Panic, don't panic!
Apparently it's only 2-6 MPs out of the 200 or so, but the Telegraph reports there are plans to call for a vote of no confidence in David Cameron. This really is the politics of panic, particularly as the latest poll still puts them on 35%. I don't know what these MPs imagined Gordon Brown was going to do when in office - nationalise all Tory voters wives and replace the Queen with Arthur Scargill?

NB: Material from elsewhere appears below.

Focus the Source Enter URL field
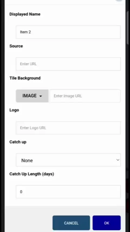The image size is (130, 232). click(x=68, y=64)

Elsewhere, Patience Wheatcroft demand government money to come to the aid of failed private pensions. This may be a good idea, and limitations of FAS are clear, but it seems a strange thing for someone usually so keen on keeping down government spending and letting the market work to be advocating. Matthew d'Ancona, a Cameron loyalist I think, says the Tories would be mad to lose "Dave". He claims, rather ludicrously, on the back of remarks from someone in the Shadow Cabinet (Michael Gove seems the most likely) that Brown is fighting, "Wiliam Hague's 2001 election campaign". Iain Martin just declares, "it's so unfair", apparently as Brown is not being given a real fight. Finally the Telegraph's leader stays loyal too, arguing that "division is disaster", which given New Labour's turbulant Blair years perhaps isn't so true as it once was.